Over the years I have accompanied clients of every age as they struggle with major life decisions. Do I let go of this job, this partner, make this move, say yes to this opportunity? No stranger to the fears, ambivalence, and at times paralysis that can overtake us all when facing major life decisions, I know the multifarious obstacles, questions and “what if’s” that make critical life choices arduous. Yet here, at one of the most consequential junctures of my life, with mind still, energy grounded, and heart open, I am just saying, “Yes.”
Perhaps you are asking yourself if I have a secret lover who is inviting me to a new level of late-life sexual fulfillment waiting for me on the other side of divorce? In truth something more compelling is calling me forth—a deep felt sense of the life-force pulsing in every cell of my body urging me to honor my longing. Clear as a bell it beckons me forward toward more aliveness, more love, and yes, why not, perhaps the possibility of late-life sexual fulfillment. I step forward with no guarantees, knowing only that my willingness to step into the void is what opens me to new possibilities. Goodness, the old me barely recognizes the new me.

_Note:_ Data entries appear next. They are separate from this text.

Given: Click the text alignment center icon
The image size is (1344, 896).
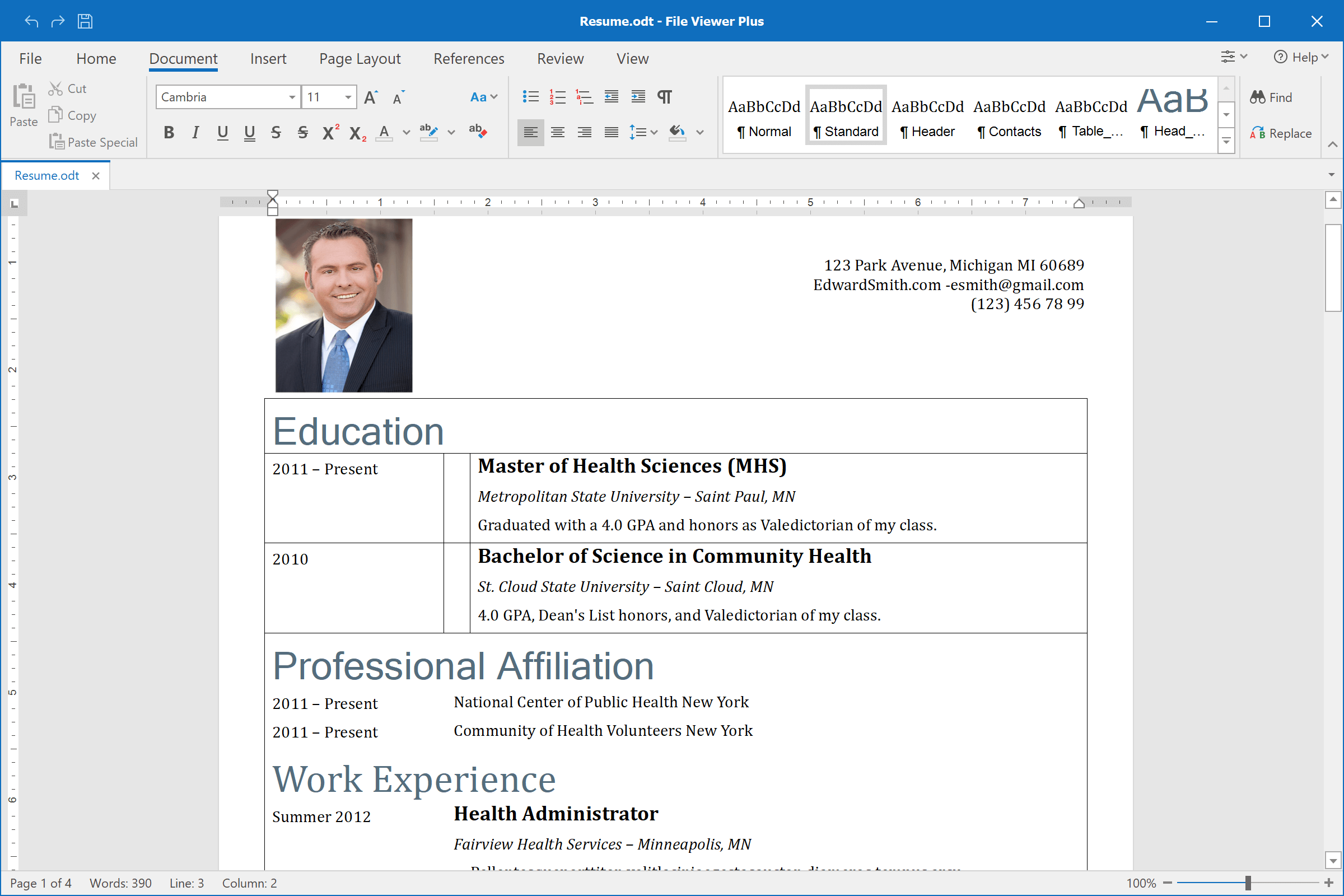Looking at the screenshot, I should [x=557, y=133].
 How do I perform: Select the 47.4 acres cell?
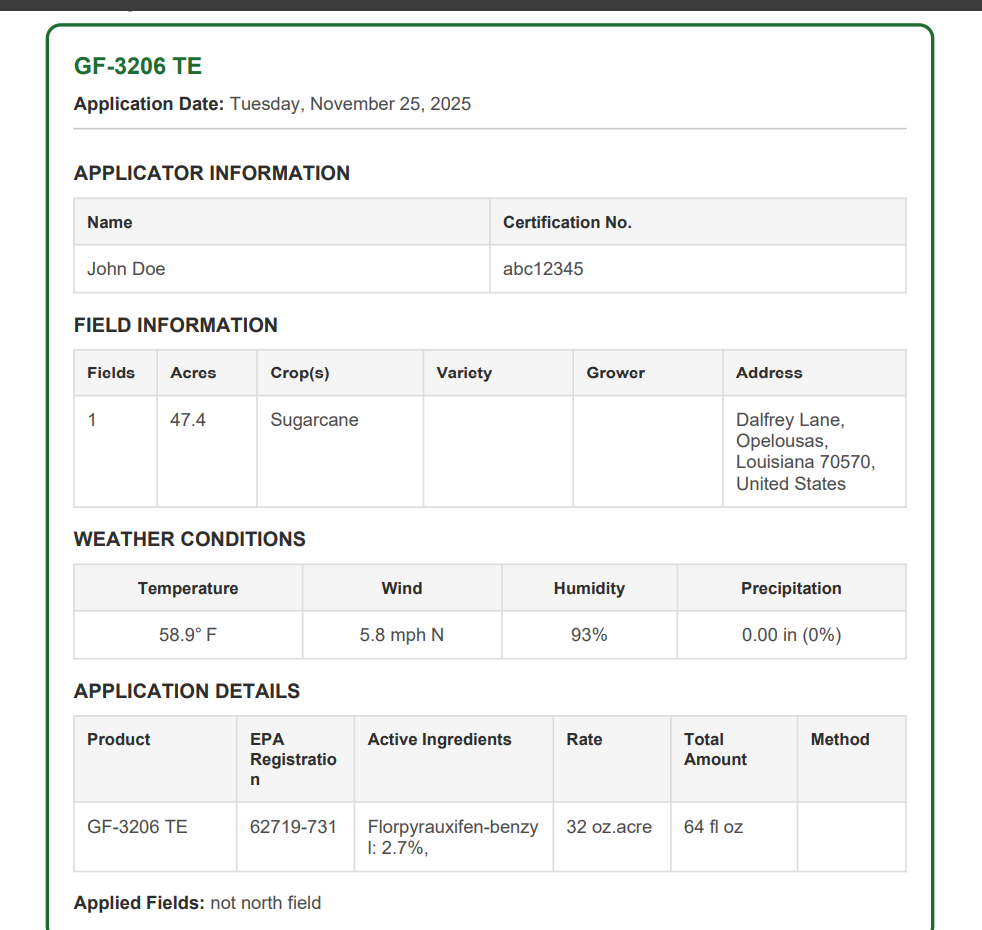click(188, 420)
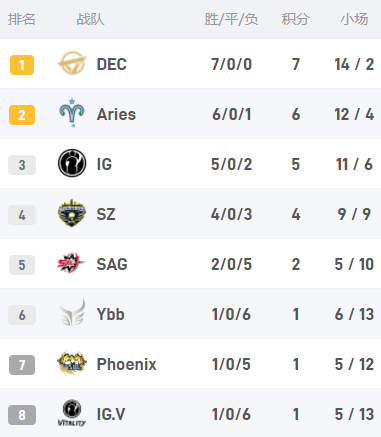Select the Ybb wings logo
This screenshot has height=437, width=381.
click(x=72, y=313)
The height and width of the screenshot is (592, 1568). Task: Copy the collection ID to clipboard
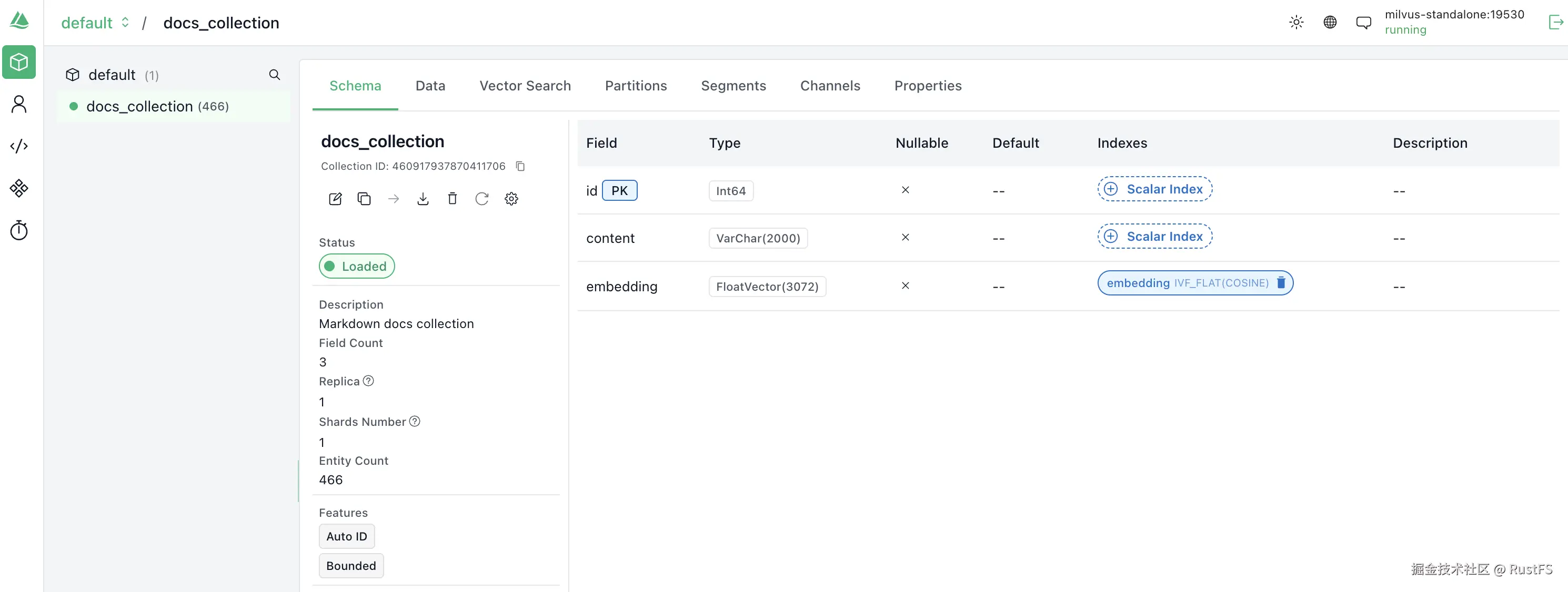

It’s been a journey to get to the place where I can trust my heart in this way. Twenty-three or so years ago, while attending a workshop led by John Pierrakos MD, Core Energetics founder, we were led as participants through an exercise he called, “A Step Toward Love.” John asked us to stand and to find the felt sense of longing in our body. My heart grew weighty and my chest swelled with the depth and breadth of that semi-sweet sad sensation as I began to touch my longing. He invited us to stay with it, then close our eyes, raise our arms, and reach with the force of that longing. I could feel the energy surging from my heart through my arms. The next instruction was to walk forward, at whatever pace felt real, toward that which he simply called “Love.” Instantly my mind began to formulate questions. “What does this mean?” “How specific do I get?” “What exactly is it that I am longing for?” “What’s the point of even doing this?” Although I could feel myself walking and reaching, most of my energy had shifted out of my heart and into my head. I had to make frequent stops to reconnect with my body. It was a challenge to stay embodied and present to the feeling and difficult to walk with any enduring consciousness of that longing as the fuel propelling me forward.